I can’t help but feel like Jerry McGuire, developing a conscience to write a “mission statement” instead of a simple blog post. I’m not trying to find out, “who’s coming with me?” so I’ll keep it short and try to find the exact 931 words to use in order to steal 5 minutes of your day.
Between May and September of 2015, I went from being engaged to married, renting a condo to owning a house, working as a volunteer assistant to full-time coach, along with substituting weekends of football with attending baby expos.
Life got real!
To say there were some changes is an understatement. And during all of those altering progressions in my life, I never once lost sight of my greatest passion in life –coaching. I just kept on living the lifestyle I always knew.
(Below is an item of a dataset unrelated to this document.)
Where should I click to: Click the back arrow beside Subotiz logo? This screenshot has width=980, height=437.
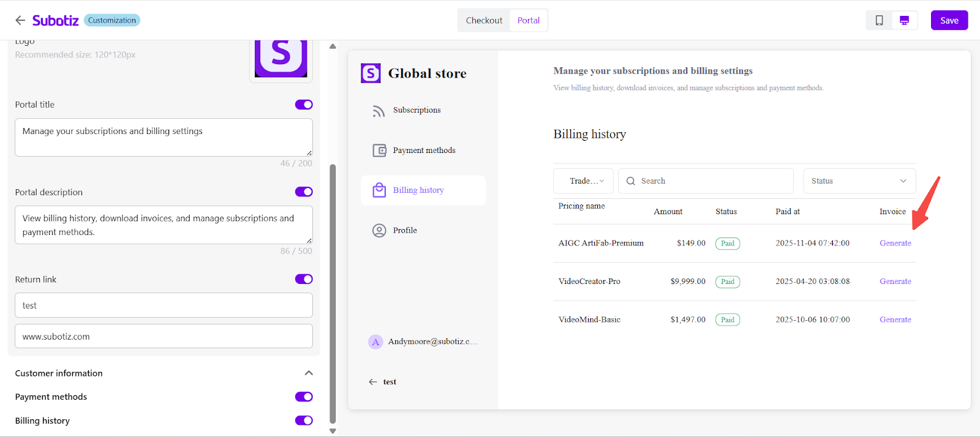(x=20, y=20)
THE GRIN- … I’m not going to say that word.
That was until I had the ultimate wake-up call.
Prior to marrying my beautiful wife, Cam, there wasn’t much of anything that would stand between me and my pursuit of becoming the best strength coach I could be. I think we can all agree we’ve missed weddings, funerals, anniversaries, graduations, birthdays, and countless holidays in order to be around our teams and support the coaches and universities/colleges that we work with. Not to mention we can’t afford to go anywhere on our wages. To me, that’s what we signed up for. That’s what it’s all about, right? Spouses support us, parents understand it, and friends always forgive. But even if that holds true, is it worth the cost?
That question always used to have me weighing the pros and cons, and eventually yielded the same answer, yes. It’s absolutely worth it. Life before my wife, it was a unanimous decision. Not even close. I thought that would be my answer until the end of time. My wife, to this day, is the one person that made me recognize personal relationships are more valuable than coaching. Because of her, for the first time in my life, I chose a person in my life over a position in life.
This past January we welcomed our first-born child, Bremer, into this crazy, beautiful world. He has completely changed my outlook – and estimated time of arrivals – with everything I do. He has given me a much bigger purpose in life that goes beyond being the coach I’ve always wanted to be. I GET the opportunity to be his father and impact his way of life on a daily basis. Talk about long-term athlete development!
When speaking with one of my mentors and good friends, Adam Feit, he put into words what the biggest changes he has seen through the years of building a family while continuing to progress as a coach.
“I’ve definitely had to reevaluate my priorities and values in life. For many years I kept pushing and pushing to try and put myself in a better position for success. And at most times at the expense of others. When you develop a family of your own you realize that there becomes a tournament of priorities. When you say you don’t have time, you’re really saying you don’t want to. But when you say yes to something, you’re really saying no to something else. Being a husband and a father has forced me in a good but uncomfortable way to really evaluate where I am needed and valued most.”
Sound familiar? I probably should have asked him this question seven months ago. He’s wise beyond his years.
I’ve read countless articles that preach about getting started in the field, obtaining an internship, and how to prepare for your first full-time position. But I don’t remember reading anything about how marriage, children, stress and the demands of life will impact your coaching career. Maybe they’re out there but I never thought to look.
I want coaching to be a part of my life for as long as possible. In order for this to happen, I knew there had to be changes.
I no longer linger in the office hours after my last group reading articles, answering emails, shooting the shit and getting in that last minute workout. Those days are over. I figured out when to get “my time,” during the day because it’s family time when I get home. Regardless if I’m tired after a long day, I find the strength to play with my son, and the emotional energy to have meaningful conversations with my wife. I try to have athletes contact me via email if possible and I continually remind myself that no text from any coach or athlete is more important than the two people with you right here, right now. I come home and put my phone in the bedroom. I check it and respond only after Bremer is asleep and if my wife is indulging in another episode of Million Dollar Listings. My social media game is non-existent compared to most coaches. I see post, after post, after post from some coaches and I know damn well they don’t have kids. If they did, at least 50% of them would be about their family. Go follow Coach Todd Hamer on Instagram (@toddhamer1). Tell me what you see. His son. He gets it. And you bet your ass I double tap every one of those posts.
I have no longer allowed myself to be completely consumed and controlled by coaching. I don’t eat this stuff for breakfast, lunch and dinner like I used to. Macro cycles, PR’s and Eleiko bars are no longer circulating in my mind 24/7.
Time will tell if I will be able to continue my passion of coaching or become a statistic in the field like hundreds of others. Right now, I’m blessed and very fortunate. I get to work for an incredible institution with amazing coaches who value people. Without them, this isn’t my dream job. If that ever changes, then it’s time to pack the bags and move on.
I love coaching. I always will. That is one thing that will never change.